The consulting engineer has other sources of revenue. Like the lawyer, he is frequently retained by traction and lighting interests to guard the rights of these interests, service for which he receives payment by the year. His testimony is valued in matters of litigation, sometimes patent infringements, sometimes municipal warfare between corporations, but always of a highly specialized nature. He is an authority, and when I have said that I have said all. His retainer fees are large; his work is exact; he is a man looked up to by those in the profession following a general practice. He has his office, and retains a staff of engineers, usually young engineers just out of college, who, like himself at one time, are on their way upward in the game. He is rarely a young man; generally is a man of wide reading; is a man respected in his community not for what he knows as an engineer, but for the standard of living which he is able to set by virtue of his income.
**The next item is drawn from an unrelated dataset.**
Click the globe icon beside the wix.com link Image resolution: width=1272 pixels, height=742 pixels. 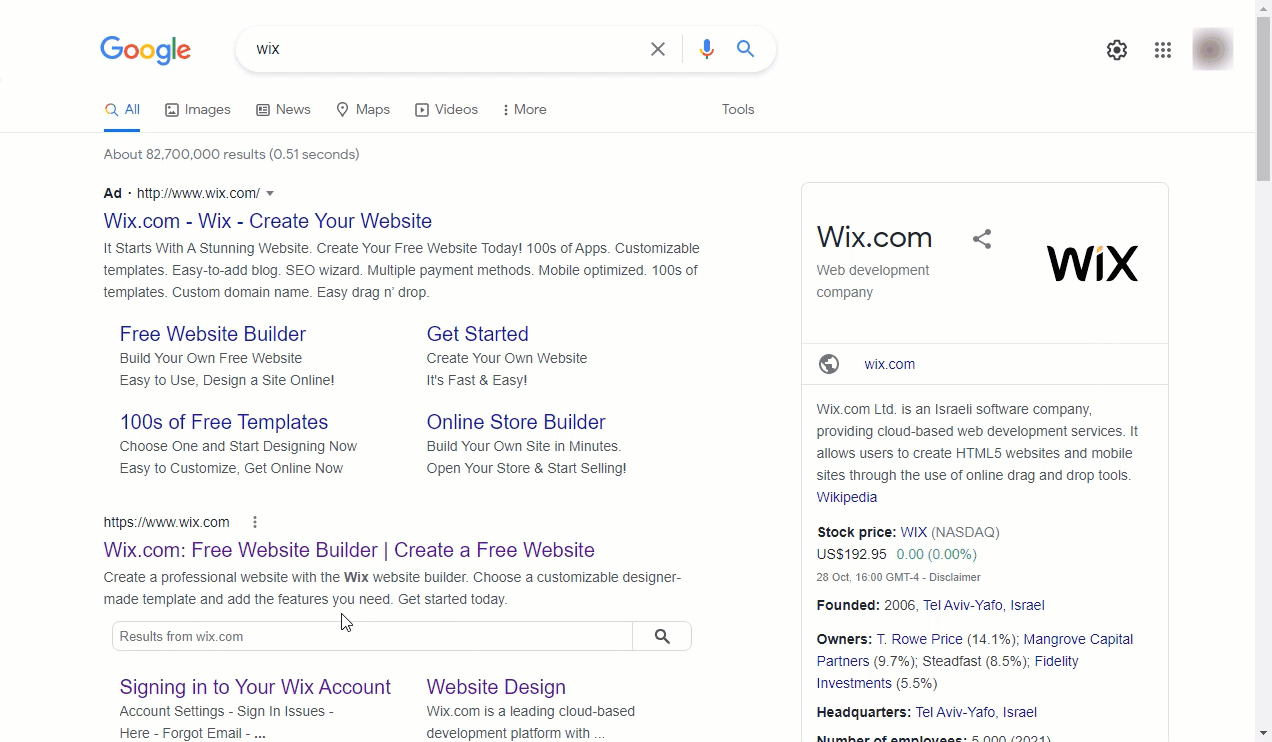point(829,364)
Besides the sources of revenue which are his, and as I have set forth above, he is sought by technical editors to contribute to magazines powerful in his field, and this is a pleasurable source of income to any man in any walk of life. The consulting engineer is a man to be admired and emulated by all engineering students.

As to the time in life when an engineer feels qualified to enter upon consulting work, that is something which must come to him from within. Usually the engineer knows that he has become a factor in his chosen branch or specialty when he finds himself becoming more and more sought in an advisory capacity among his fellows. He can judge that he has become an authority in his work by the simple process of comparing himself and his work with others and the work of these others in the field. If he finds that he is designing a better plant or automatic machine, or more economically operated mine or more serviceable lighting station than his neighbor, and, together with this knowledge, perceives also that capitalists are beating a deeper path to his door than to the doors of his competitors—to warp an Emersonian phrase—then the handwriting on the wall should be clear to him—to quote the Bible. Having sufficient capital to carry him through a year or two of personal venturing in the consulting field, he will open an office and insert his professional card in the journals in his field—and fly to it. If he be a man of righteous parts, he will succeed as a consulting engineer—and can go no higher in the profession.

The game is certainly worth the candle.